On the top of each CM3-IDE screen is a row of quick access icons, denoting your location within CM3-IDE's name-space. You may click on any of these icons to navigate in the CM3-IDE's name-spaces.

Navigating using these icons has the benefit that your browser will not erase your history, as it would if you used its "back" and "forward" buttons. You can then use your browser's history (usually under the "Go" menu) to go back to where you started from.

   CM3-IDE   |    public   |    libm3   |    src   |    rw   |    Common   |    IO
   CM3-IDE takes you to the start page.

   public takes you to /public, the public repository of shipped packages.

   libm3 takes you to /public/libm3, the standard libraries.

   src takes you to /public/libm3/src, the source directory of the libm3 package.

   rw takes you to /public/libm3/src/rw, rw subdirectory of the sources for libm3, which contains the sources for standard reader and writer streams.
   Common takes you to /public/libm3/src/rw/Common the subdirectory containing platform-independent sources of the rw portion of libm3.
   IO takes you to, /public/libm3/src/rw/Common/IO.i3 the IO interface. /interface/IO is a short-cut to the IO interface.

Making a query

To find a CM3-IDE element, you may type in its URL in the Find Type-in available from any screen that presents a list of elements. You can also use CM3-IDE's regular expression format for specifying expressions for the find type-in.
Try typing in any of the expressions below in the type-in field. Press return to find the interfaces specified in the type-in.

Hello World

Create a Hello World program instantly. The example program includes instructions on how to build and run it. There are many other examples in the Examples section of your CM3-IDE environment.

Creating a new package

To create a new private package, enter the name of the package, whether you want it to be a program or a library, and click the "Create New Package" button.

Name of the package

What kind of a package
Or you can navigate to the Packages listing page, and click on the button.

Help and Information

CM3-IDE User Guide: The user guide includes a thorough, 180-page description of CM3-IDE.

CM3-IDE Interface Index: If you would like to read an overview of the standard Modula-3 libraries, visit the Interface Index.

CM3 Operations Guide: Critical Mass Modula-3 (cm3) is a state-of-the-art compiler specifically designed for the creation of robust and distributed programs; cm3 is the core of CM3-IDE's building facilities. You can find more information about cm3 by reading the CM3 Operations Guide.

Books and Articles: More than 50 books and articles are listed in a comprehensive, annotated bibliography. There is also a concise bibliography.
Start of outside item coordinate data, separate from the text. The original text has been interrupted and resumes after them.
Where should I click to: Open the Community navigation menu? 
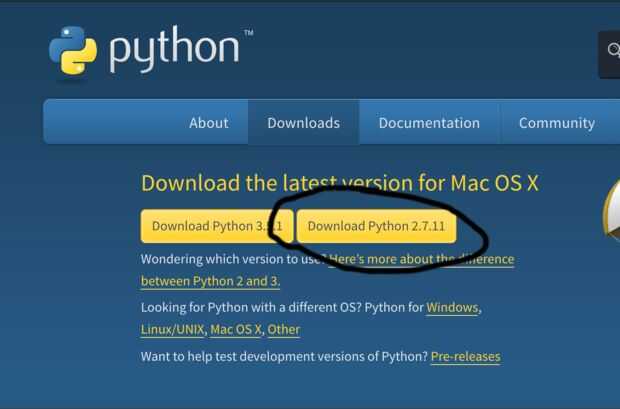(556, 123)
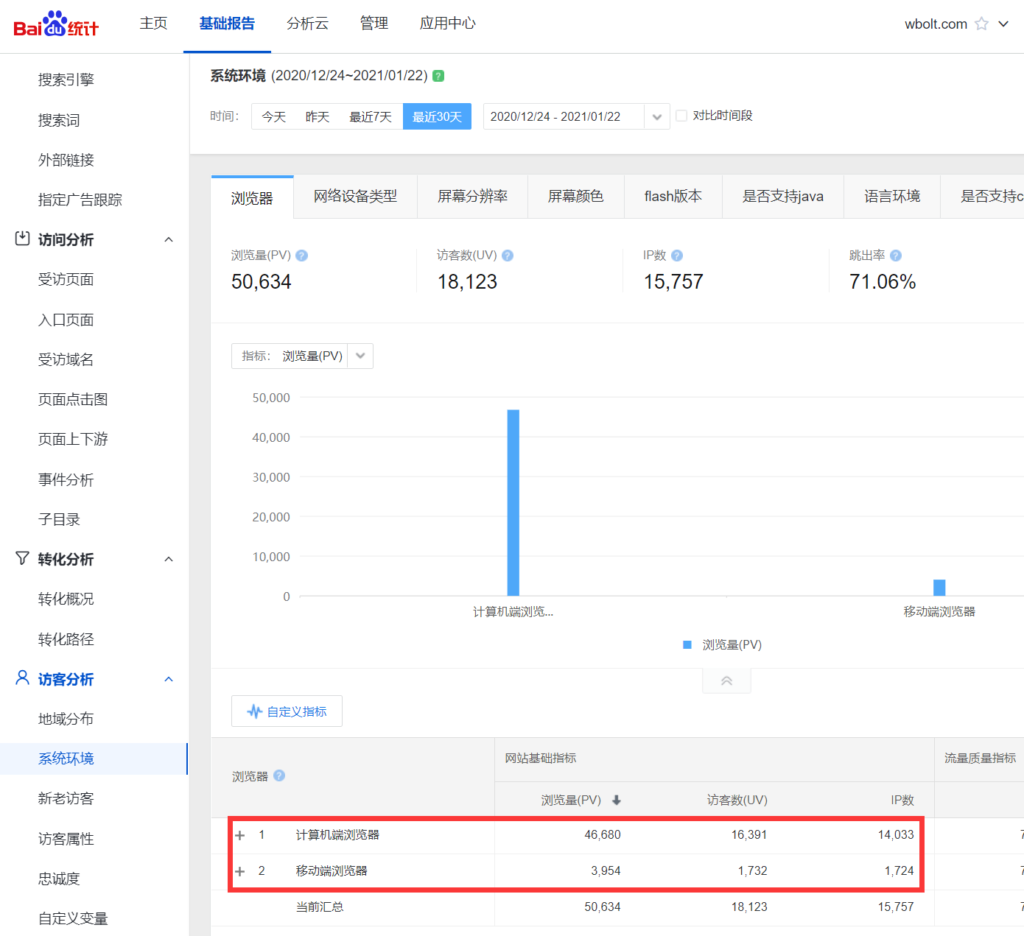Click sort arrow on 浏览量(PV) column header

point(616,800)

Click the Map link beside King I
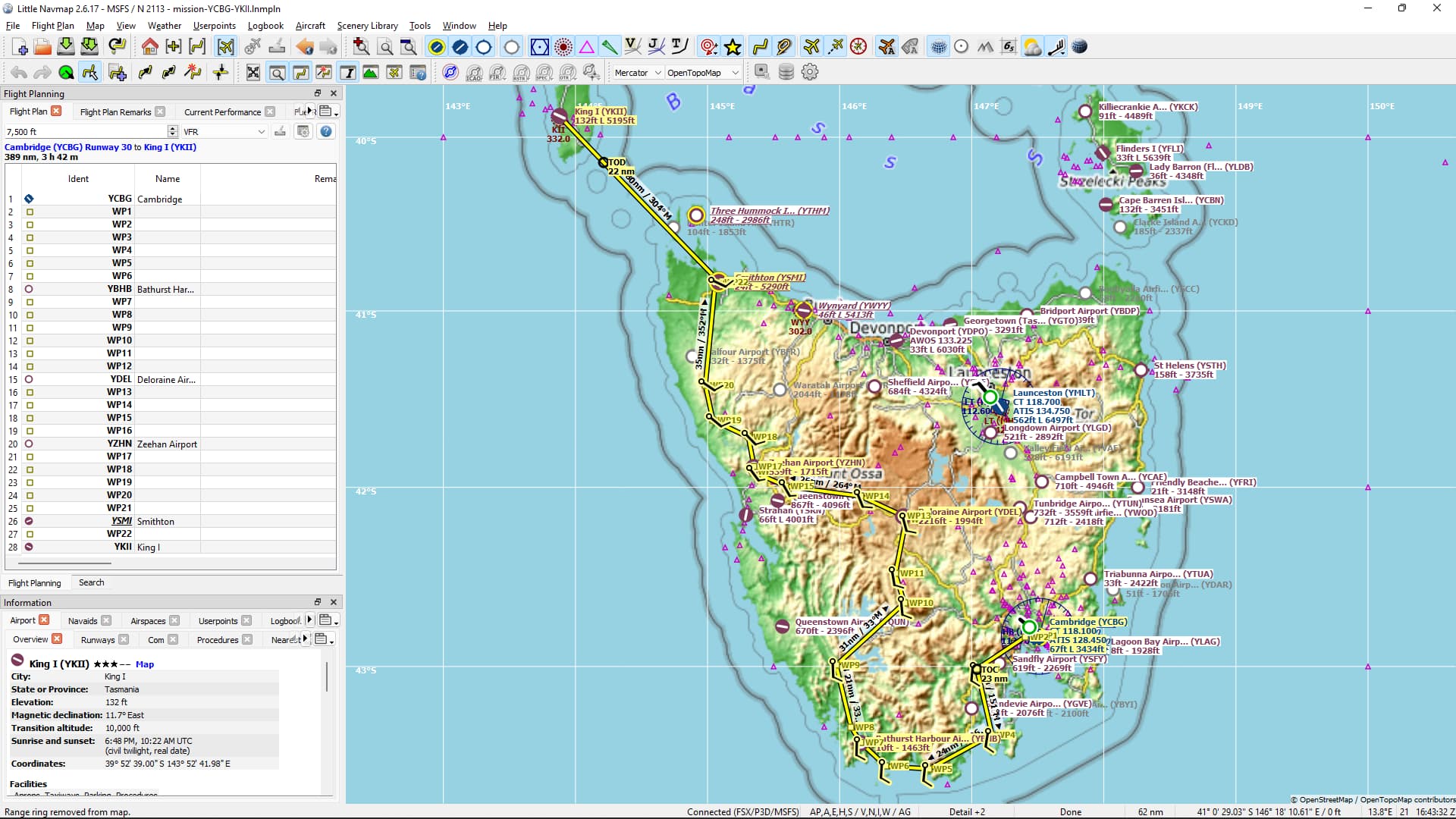point(144,664)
CM3-IDE Examples: More than twenty ready-to-build, documented programs demonstrate the use of everything from portable operating system interfaces, to CM3 network objects, to the web-server toolkit. If you have learned the basics of the CM3-IDE environment and would like to get some hands-on experience with it, review the CM3-IDE Examples.

Modula-3 Tutorial: If you know the basics of CM3-IDE, but you would like to learn more about Modula-3, or like to build Modula-3 programs from outside of the CM3-IDE environment, read the Modula-3 Tutorial.

Trestle By Example: Trestle is a portable windowing system. GUI applications written using Trestle work transparently on top of Unix X Window System (X11) and Microsoft Windows (Win32). If you would like to learn more about Trestle and the available collection of Widgets, start by Trestle by Example.

Customizing CM3-IDE

Much of CM3-IDE's behavior can be customized. You know by now that you can embed CM3-IDE web links, forms, etc., in your programs or HTML documents on your system. (This is how we created this page; you can easily make your own introductory pages for newcomers in your development group!)

Many of the CM3-IDE settings can be changed from CM3-IDE Configuration form. On-line help about your options is available from the configuration page.

That's all folks!

You may start on your own from the CM3-IDE Start Page. Good Luck!